-- Information given start --
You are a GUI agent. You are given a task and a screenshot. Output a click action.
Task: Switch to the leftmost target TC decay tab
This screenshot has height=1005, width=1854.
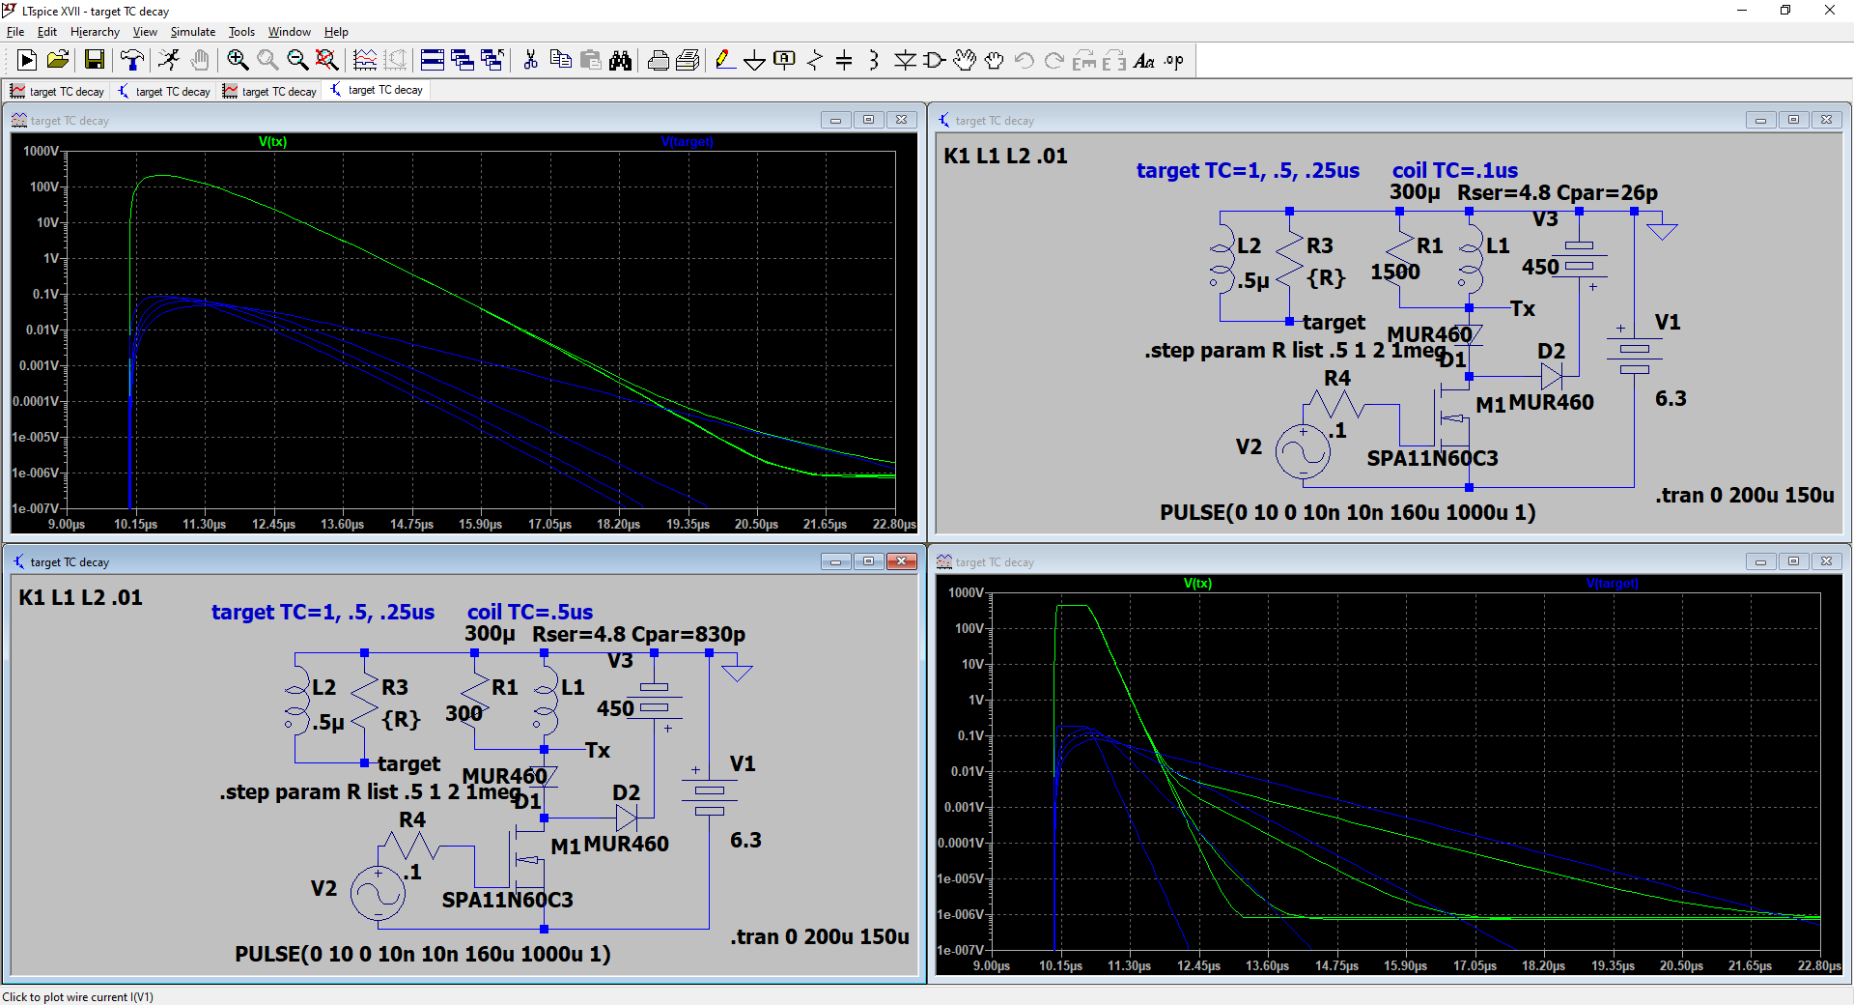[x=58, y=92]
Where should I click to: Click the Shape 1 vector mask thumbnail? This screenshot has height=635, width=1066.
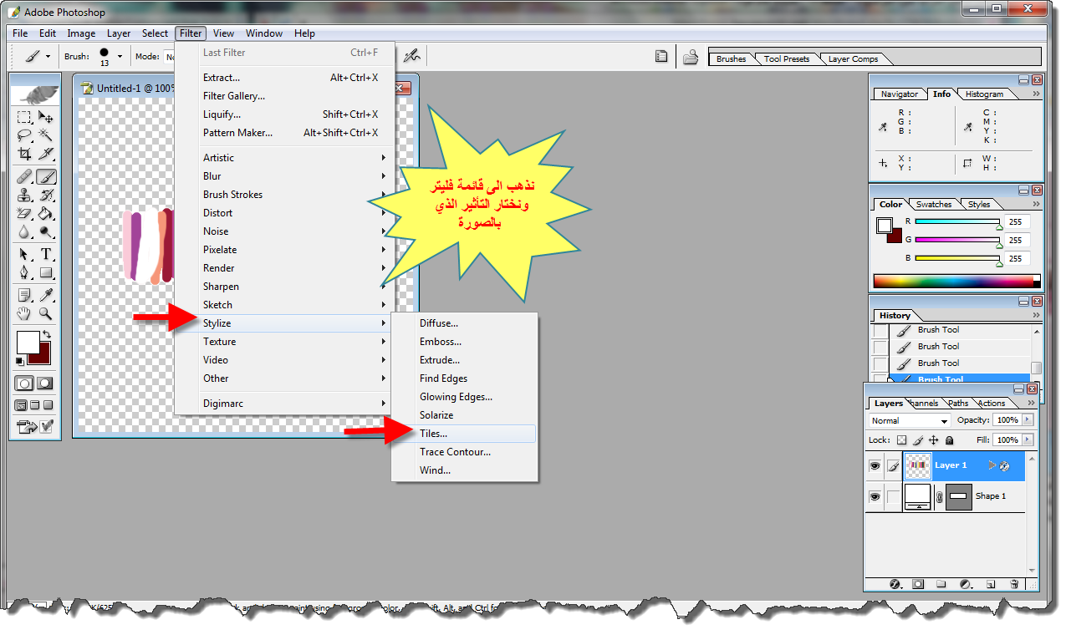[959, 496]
-- Information given end --
Your task
Could you write out the data again, requests included, beginning at its start and stopping after the line containing "[x=58, y=92]", with the coordinates in the answers rescaled by 1.9 and rounded to whole numbers, halves up? Leave the pictures out.

Exercise solution
You are a GUI agent. You are given a task and a screenshot. Output a click action.
Task: Switch to the leftmost target TC decay tab
This screenshot has height=1005, width=1854.
[x=110, y=175]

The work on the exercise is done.